I was feeling very Zen and willing to listen to the advice of inanimate objects because I wanted nothing—I was in love. Jean-Michele had just become my live-in girlfriend, and it was the first time I had ever moved in with someone. I left my artistically hip neighborhood for a much more sedate burb that cost a lot more than the crack den, but I didn’t care. We were delirious in love—we spent all day having sex and fighting, both at the same time when we could manage it.
Cross Anaïs Nin with Encyclopedia Brown and you get Jean-Michele—sensual, funny, and possessed by the dark, passionate practicality of the Polish. I learned about Poland quickly: the first time I met her family we sat in the garden drinking and getting to know one another, two activities that are indistinguishable and interchangeable to the Poles.
We were all drunk and laughing when Babcia came up from downstairs. Babcia is Polish for grandmother but with Babcia it had become a capital B: she was the Babcia of Babcias, the woman about whom I had heard a hundred stories, who had delivered her family from the horrors of the Nazi occupation and to America.
Jean-Michele loves her more than life itself, and meeting her for the first time I was amazed at how tiny she was: I was certain I could fit this matriarch inside of my thigh, that I could have smuggled her over the East German border if necessary. Later I would learn that she was also capable of feeding a person so insistently that they could actually die of a creaminduced embolism right at the kitchen table.

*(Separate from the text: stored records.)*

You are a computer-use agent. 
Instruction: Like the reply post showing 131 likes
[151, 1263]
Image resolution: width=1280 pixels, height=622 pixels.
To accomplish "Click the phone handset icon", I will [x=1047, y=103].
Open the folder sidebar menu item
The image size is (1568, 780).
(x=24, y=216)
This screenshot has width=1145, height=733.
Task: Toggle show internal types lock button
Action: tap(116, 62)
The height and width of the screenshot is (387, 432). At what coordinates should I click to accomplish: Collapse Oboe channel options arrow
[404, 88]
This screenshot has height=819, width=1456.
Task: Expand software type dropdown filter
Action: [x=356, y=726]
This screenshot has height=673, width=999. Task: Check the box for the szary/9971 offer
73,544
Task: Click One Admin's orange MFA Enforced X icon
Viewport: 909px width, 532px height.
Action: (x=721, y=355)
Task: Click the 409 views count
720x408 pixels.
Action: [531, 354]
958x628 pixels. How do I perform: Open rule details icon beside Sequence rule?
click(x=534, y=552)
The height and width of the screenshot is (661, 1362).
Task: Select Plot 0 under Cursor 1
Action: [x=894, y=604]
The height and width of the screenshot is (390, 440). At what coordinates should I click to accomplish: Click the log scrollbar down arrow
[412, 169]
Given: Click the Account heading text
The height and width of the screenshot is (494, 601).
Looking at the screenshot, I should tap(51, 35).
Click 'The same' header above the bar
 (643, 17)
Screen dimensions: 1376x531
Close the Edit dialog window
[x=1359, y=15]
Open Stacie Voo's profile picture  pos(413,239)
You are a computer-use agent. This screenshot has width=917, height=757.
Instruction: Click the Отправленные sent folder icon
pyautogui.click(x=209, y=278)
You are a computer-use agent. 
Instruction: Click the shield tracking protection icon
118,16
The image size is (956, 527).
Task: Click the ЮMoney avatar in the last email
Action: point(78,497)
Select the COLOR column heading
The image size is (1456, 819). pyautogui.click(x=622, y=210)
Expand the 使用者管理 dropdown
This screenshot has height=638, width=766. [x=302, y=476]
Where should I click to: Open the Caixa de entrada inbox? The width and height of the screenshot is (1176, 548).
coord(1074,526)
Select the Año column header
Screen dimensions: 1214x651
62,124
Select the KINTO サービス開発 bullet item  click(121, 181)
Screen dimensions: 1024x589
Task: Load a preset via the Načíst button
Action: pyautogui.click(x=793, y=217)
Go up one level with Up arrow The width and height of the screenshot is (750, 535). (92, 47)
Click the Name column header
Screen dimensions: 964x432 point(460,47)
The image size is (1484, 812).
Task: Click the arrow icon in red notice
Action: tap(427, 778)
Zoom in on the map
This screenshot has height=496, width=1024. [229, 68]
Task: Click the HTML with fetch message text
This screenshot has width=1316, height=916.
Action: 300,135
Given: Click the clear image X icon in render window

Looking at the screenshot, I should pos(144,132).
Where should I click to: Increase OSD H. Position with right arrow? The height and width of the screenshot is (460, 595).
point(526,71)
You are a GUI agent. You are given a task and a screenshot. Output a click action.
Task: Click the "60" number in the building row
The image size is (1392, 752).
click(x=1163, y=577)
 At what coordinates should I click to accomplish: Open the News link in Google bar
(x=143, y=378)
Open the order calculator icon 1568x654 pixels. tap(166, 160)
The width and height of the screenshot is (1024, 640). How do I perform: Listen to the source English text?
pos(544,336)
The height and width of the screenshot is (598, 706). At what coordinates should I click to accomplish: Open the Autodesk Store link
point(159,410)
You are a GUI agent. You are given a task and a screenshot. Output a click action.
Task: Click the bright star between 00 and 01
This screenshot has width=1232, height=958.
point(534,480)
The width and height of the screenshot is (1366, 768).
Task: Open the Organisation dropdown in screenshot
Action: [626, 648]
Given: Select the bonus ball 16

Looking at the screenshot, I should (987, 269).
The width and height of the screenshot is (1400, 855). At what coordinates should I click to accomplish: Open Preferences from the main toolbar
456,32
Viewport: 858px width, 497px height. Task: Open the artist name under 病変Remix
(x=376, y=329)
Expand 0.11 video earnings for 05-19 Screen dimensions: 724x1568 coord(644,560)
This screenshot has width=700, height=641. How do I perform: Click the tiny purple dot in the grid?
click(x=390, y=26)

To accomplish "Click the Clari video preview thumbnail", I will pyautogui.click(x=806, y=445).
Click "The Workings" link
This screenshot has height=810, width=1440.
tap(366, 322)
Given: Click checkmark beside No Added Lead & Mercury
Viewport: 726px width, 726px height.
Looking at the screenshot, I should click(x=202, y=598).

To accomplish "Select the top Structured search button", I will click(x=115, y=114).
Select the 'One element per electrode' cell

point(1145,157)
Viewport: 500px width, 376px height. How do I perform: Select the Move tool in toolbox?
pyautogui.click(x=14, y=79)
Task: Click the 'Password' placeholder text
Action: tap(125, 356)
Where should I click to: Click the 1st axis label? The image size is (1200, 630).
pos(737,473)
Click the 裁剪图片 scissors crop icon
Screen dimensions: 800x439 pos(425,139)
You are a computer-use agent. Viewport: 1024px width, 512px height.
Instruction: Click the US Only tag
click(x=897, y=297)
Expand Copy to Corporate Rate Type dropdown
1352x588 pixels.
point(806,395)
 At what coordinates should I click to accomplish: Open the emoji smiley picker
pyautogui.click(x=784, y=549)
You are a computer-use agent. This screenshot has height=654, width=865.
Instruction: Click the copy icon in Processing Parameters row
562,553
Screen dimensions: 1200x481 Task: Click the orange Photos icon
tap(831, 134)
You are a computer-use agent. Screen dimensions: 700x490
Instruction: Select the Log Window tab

My first glimpse of Babcia was not over a bowl of borscht—she had come outside to find out why we were laughing and shouting at the tops of our lungs. Her eyes were bright and disapproving as she surveyed all of us committing the cardinal sin of drinking in the garden. Think of the neighbors! and Be quiet and careful! were artfully knitted into the shawls she gave away at Christmas. Babcia remains the only woman I have ever met who can actually make guilt shimmer like heat waves in summer.
Maybe she was equally unhappy with all of us, but her gaze settled on me—I had obviously brought this laughing into the house. I saw how clearly I was read, judged, and found unworthy. She knew what I did for a living (nothing) and my ambitions (AWOL). Under duress I would have admitted to being a slacker, but beneath her withering gaze I felt I had earned a more emasculating title: bum. Man without job. Dead weight.
She stood for a minute until everyone else noticed her, and when she had the attention of everyone she said in a clear voice: “You’re all laughing now, but you’ll be crying later.” Then she walked back inside the house without another word.